*** Data for processing Section Begins ***
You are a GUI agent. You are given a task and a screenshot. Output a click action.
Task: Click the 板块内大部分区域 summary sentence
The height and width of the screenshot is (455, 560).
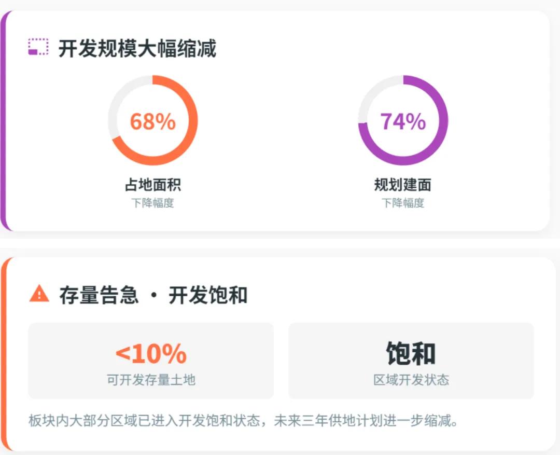[x=244, y=421]
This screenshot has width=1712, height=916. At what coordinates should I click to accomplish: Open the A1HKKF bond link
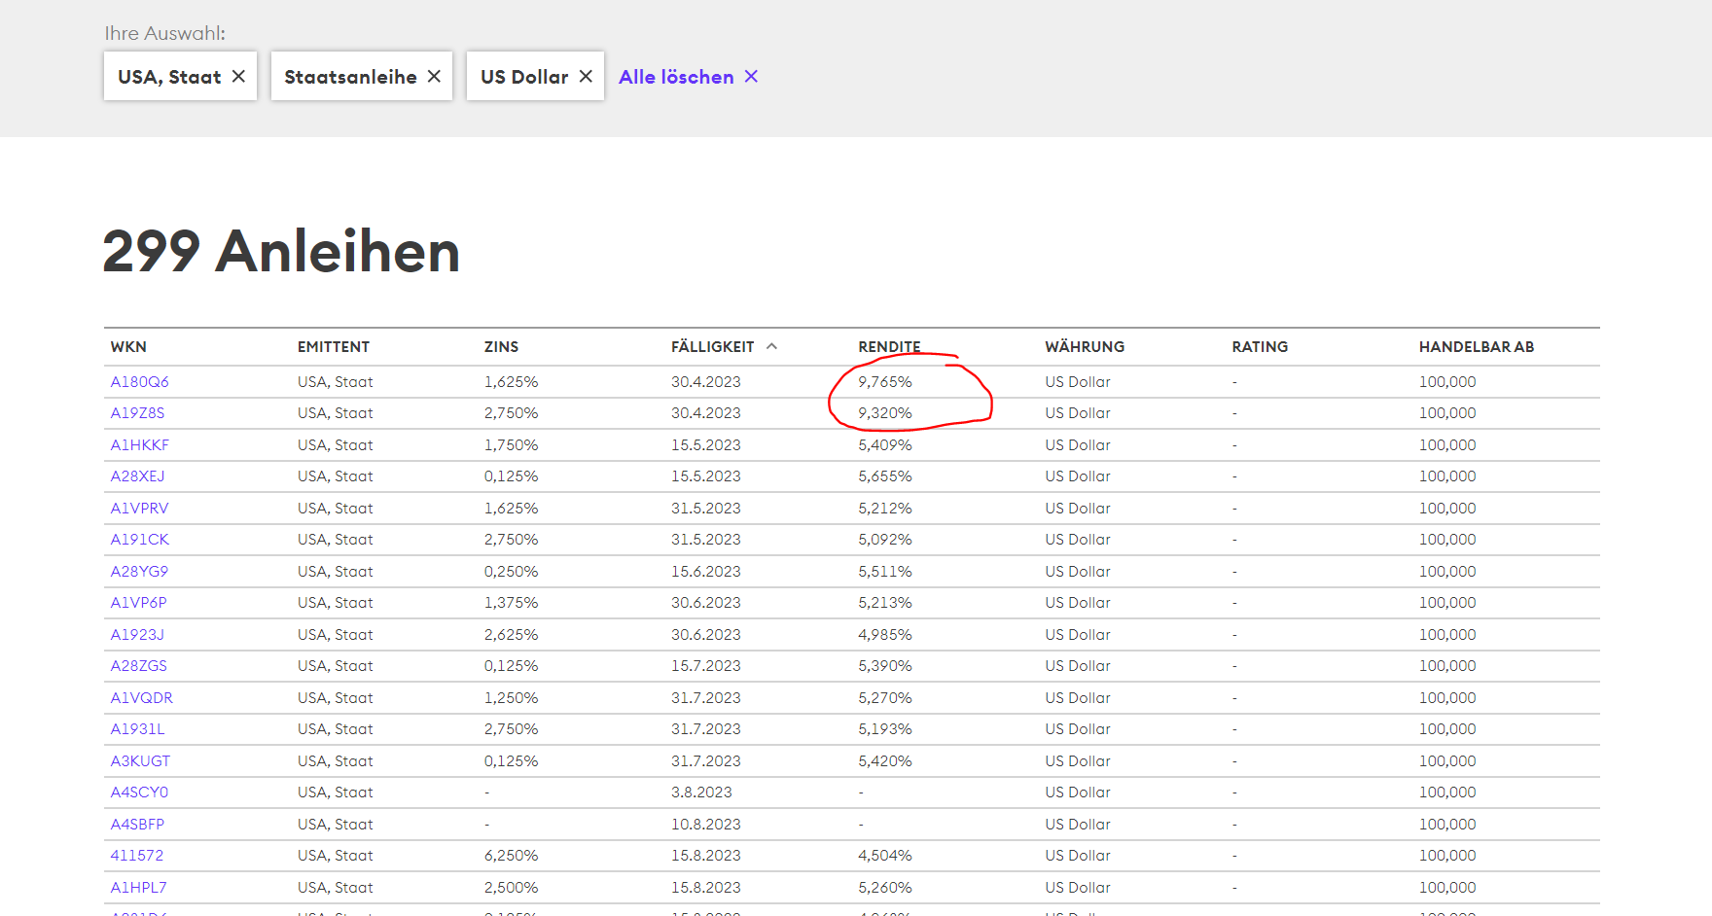(139, 445)
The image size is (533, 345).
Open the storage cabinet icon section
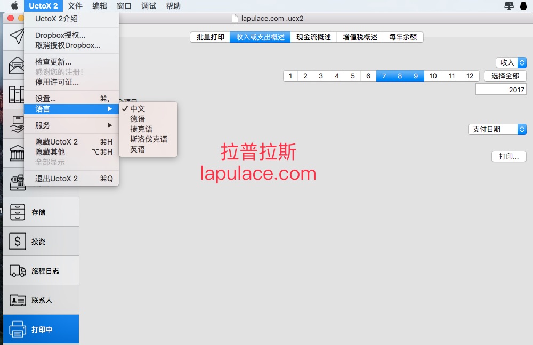[x=18, y=212]
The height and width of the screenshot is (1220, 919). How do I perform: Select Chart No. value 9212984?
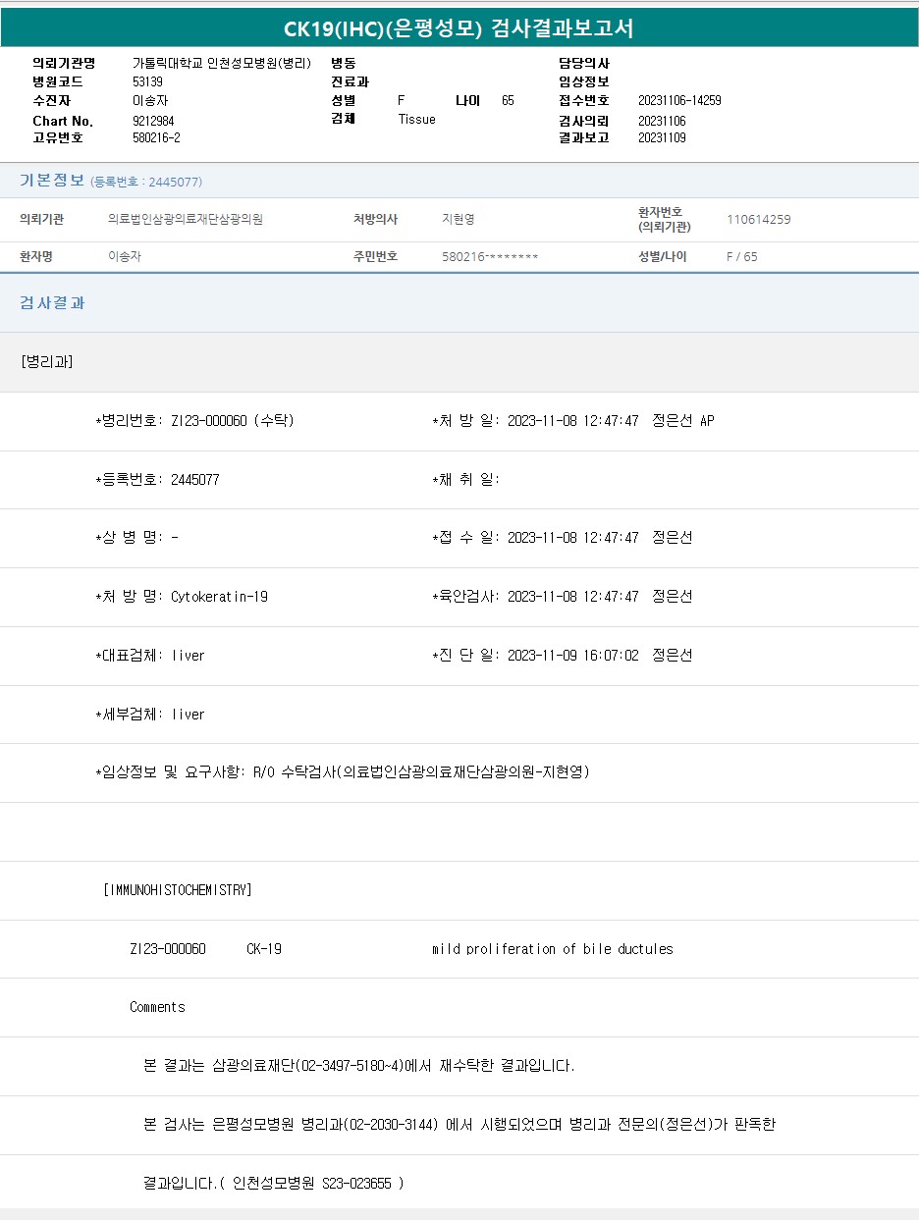click(153, 121)
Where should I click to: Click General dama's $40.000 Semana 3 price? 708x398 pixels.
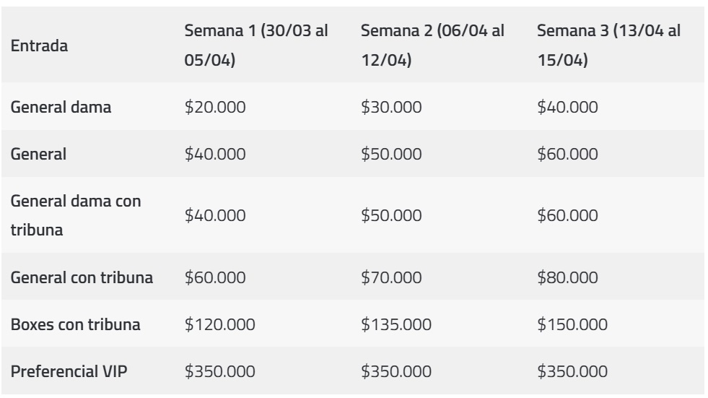click(x=568, y=108)
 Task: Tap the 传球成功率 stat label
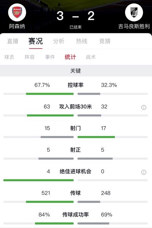click(76, 215)
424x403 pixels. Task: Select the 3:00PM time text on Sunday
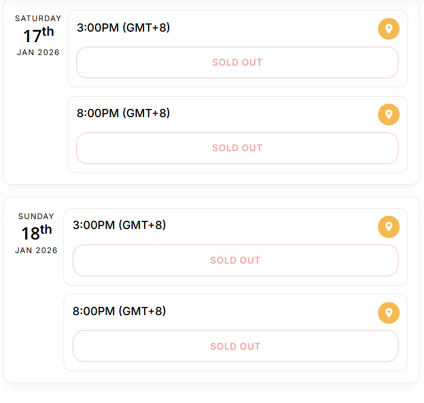pyautogui.click(x=94, y=225)
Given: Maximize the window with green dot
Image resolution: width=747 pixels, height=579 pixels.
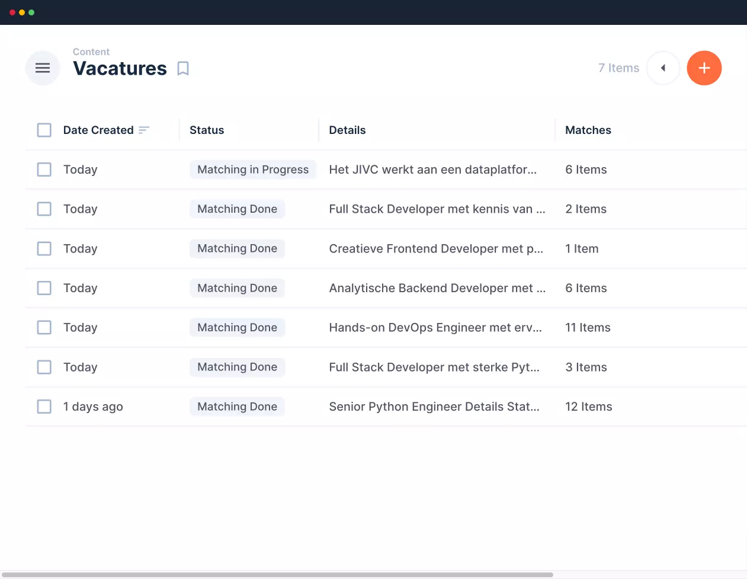Looking at the screenshot, I should pos(31,12).
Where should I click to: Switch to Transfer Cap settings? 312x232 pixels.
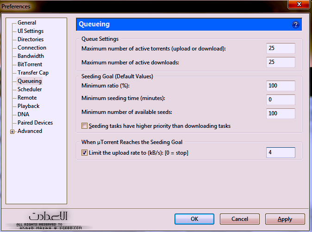(33, 73)
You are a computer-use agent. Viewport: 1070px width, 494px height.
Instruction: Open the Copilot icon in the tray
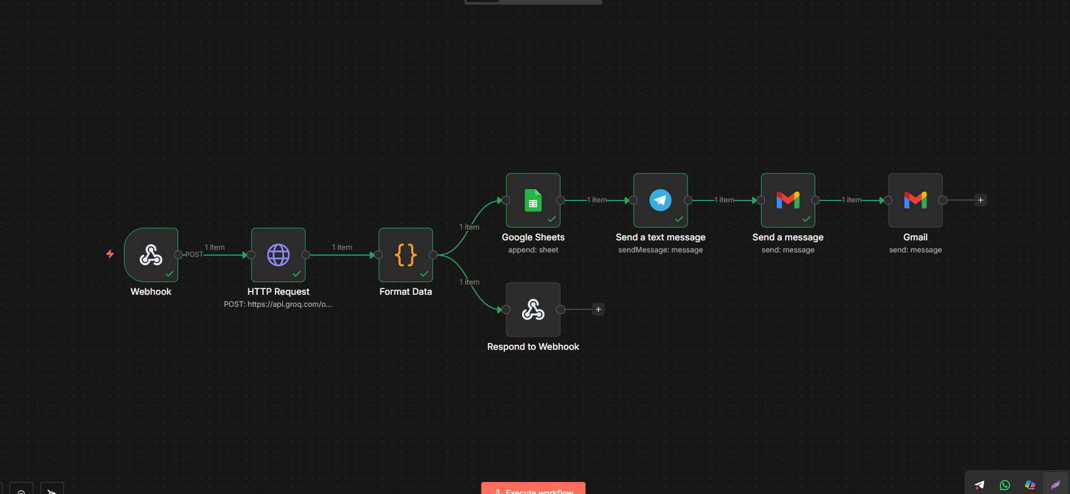click(1030, 485)
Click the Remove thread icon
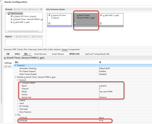 click(x=30, y=9)
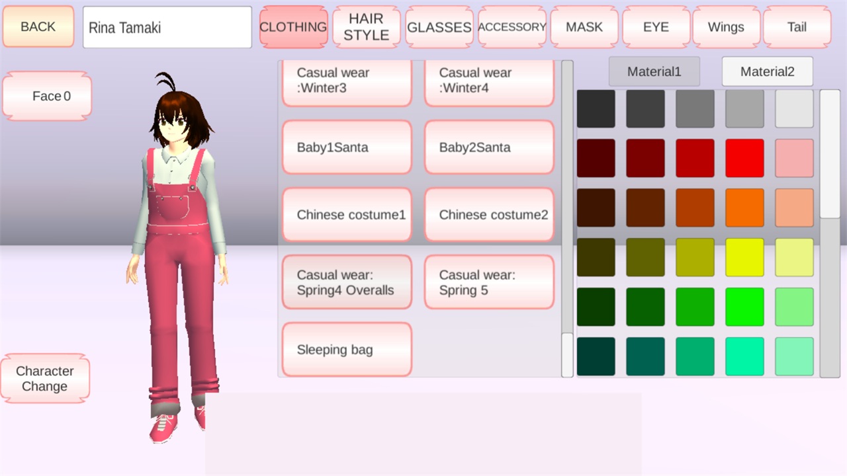
Task: Pick the bright red color swatch
Action: [744, 158]
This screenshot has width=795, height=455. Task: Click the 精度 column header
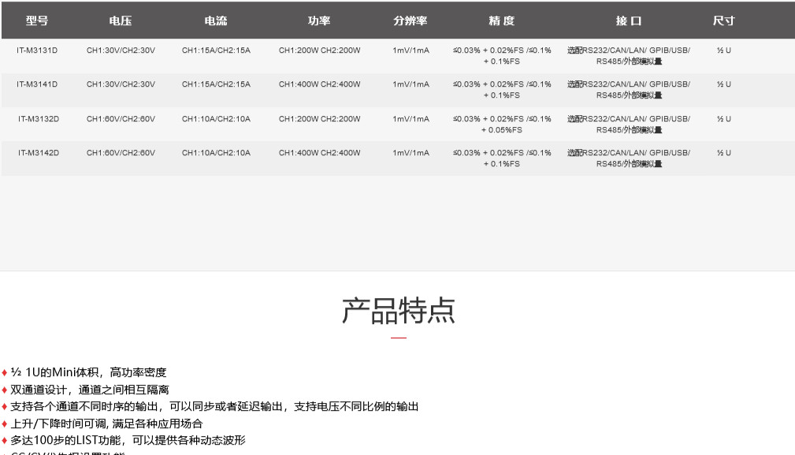click(x=502, y=21)
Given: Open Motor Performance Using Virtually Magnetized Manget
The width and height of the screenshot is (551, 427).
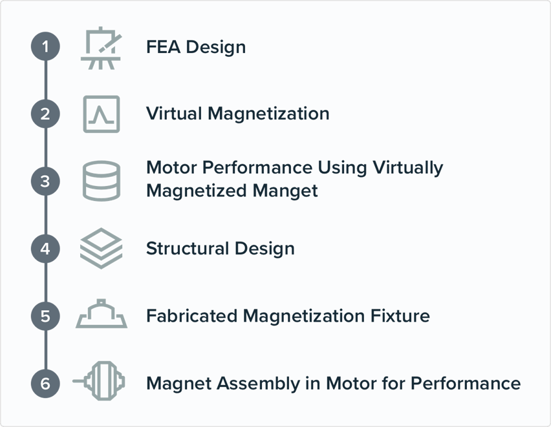Looking at the screenshot, I should coord(294,179).
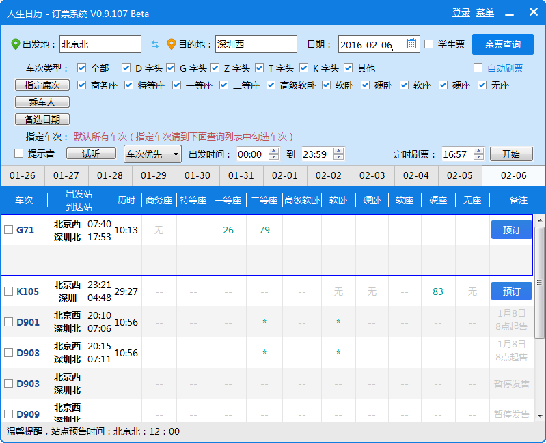The width and height of the screenshot is (546, 443).
Task: Click the orange destination location pin icon
Action: (x=172, y=44)
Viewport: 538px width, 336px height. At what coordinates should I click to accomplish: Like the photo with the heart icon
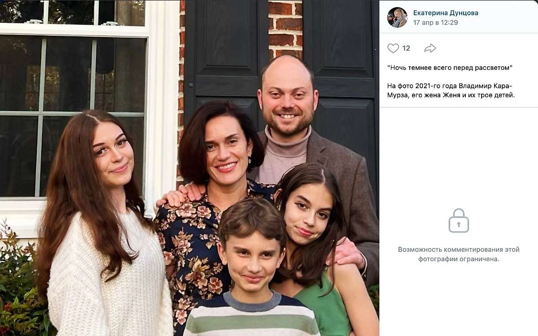tap(393, 48)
*** Data for processing Section Ends ***
Prompt
Could you output exactly the lines above, from the line with "Given: Maximize the window with green dot" up to and including the line with "Given: Open Motor", and nothing else, skipping the pictures?

Answer to the exercise
Given: Maximize the window with green dot
Image resolution: width=747 pixels, height=579 pixels.
Looking at the screenshot, I should pos(31,12).
Where should I click to: Switch to Transfer Cap settings? 312x232 pixels.
(33, 73)
You are a computer-use agent. Viewport: 1070px width, 494px height.
Instruction: Open the Copilot icon in the tray
click(1030, 485)
Click the Remove thread icon
 click(x=30, y=9)
Task: Pick the bright red color swatch
Action: [744, 158]
This screenshot has width=795, height=455. Task: Click the 精度 column header
click(x=502, y=21)
Given: Open Motor Performance Using Virtually Magnetized Manget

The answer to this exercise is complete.